AIM OF THE EXERCISE: Reproduce exactly the lines from the line containing "Task: Click the 水平对正 value field showing 中心" through the end of the records below, including both ends, and nothing else.

ENTRIES SHOWN below:

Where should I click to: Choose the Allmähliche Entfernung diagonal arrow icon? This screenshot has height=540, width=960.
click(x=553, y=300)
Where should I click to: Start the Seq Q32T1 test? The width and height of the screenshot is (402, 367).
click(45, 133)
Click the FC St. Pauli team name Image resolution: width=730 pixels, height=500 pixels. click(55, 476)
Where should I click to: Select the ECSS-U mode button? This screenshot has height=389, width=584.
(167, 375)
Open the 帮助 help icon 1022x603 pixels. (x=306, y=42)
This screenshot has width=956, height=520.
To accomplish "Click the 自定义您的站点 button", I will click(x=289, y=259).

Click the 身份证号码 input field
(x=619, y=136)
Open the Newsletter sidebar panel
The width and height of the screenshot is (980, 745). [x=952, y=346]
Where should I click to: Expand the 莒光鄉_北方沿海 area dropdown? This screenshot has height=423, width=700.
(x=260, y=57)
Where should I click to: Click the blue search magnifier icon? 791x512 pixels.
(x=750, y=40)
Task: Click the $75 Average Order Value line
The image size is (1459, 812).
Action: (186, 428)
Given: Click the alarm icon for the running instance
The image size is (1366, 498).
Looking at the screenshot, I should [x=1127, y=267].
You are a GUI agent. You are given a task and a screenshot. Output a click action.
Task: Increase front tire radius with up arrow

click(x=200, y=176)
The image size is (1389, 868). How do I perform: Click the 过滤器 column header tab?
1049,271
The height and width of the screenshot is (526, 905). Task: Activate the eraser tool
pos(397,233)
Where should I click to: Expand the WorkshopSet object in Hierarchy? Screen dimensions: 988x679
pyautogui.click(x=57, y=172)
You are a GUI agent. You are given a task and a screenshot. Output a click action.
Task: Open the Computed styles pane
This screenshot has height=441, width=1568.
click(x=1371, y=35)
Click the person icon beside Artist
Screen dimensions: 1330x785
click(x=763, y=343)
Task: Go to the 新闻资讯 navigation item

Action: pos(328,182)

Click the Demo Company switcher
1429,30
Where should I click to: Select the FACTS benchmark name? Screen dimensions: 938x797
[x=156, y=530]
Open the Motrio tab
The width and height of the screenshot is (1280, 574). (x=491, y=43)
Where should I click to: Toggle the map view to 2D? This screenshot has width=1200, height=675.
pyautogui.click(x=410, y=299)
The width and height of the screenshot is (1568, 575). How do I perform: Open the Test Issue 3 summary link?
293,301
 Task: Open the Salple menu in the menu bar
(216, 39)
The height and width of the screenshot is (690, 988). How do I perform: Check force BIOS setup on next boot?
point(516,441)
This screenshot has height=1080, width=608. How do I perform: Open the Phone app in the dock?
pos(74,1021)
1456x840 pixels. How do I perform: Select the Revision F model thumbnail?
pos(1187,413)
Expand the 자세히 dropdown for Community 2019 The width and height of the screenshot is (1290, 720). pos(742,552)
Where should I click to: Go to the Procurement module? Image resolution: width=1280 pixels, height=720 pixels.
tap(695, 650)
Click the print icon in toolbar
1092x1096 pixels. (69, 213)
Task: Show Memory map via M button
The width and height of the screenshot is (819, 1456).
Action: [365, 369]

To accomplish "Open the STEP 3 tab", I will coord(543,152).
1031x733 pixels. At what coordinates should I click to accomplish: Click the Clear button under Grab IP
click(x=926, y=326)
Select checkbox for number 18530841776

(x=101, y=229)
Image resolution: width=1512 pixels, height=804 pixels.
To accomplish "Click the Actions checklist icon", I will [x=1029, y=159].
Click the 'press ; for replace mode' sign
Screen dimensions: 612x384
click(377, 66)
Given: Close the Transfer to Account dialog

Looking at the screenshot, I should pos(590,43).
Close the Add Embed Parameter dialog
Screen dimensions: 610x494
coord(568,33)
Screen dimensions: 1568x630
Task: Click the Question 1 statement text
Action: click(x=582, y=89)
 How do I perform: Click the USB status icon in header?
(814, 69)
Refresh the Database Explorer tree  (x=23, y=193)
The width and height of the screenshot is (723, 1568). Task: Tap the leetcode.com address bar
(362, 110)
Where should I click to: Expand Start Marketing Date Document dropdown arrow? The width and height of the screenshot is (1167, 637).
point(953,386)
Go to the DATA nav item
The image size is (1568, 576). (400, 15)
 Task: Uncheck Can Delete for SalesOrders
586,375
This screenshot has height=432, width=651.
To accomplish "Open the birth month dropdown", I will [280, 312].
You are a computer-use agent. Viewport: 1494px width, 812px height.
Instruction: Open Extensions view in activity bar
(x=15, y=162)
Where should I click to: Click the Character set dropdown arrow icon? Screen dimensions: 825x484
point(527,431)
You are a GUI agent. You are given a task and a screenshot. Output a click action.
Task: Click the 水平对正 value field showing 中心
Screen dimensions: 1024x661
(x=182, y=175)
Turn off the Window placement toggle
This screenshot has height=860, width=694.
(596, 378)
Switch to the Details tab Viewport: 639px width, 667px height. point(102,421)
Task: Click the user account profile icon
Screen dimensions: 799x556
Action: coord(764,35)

End of ENTRIES SHOWN.

SOLUTION TO THIS EXERCISE:
Task: Click the 水平对正 value field showing 中心
Screen dimensions: 1024x661
(x=182, y=175)
Turn off the Window placement toggle
This screenshot has height=860, width=694.
(596, 378)
Switch to the Details tab Viewport: 639px width, 667px height. point(102,421)
Task: Click the user account profile icon
Screen dimensions: 799x556
Action: coord(764,35)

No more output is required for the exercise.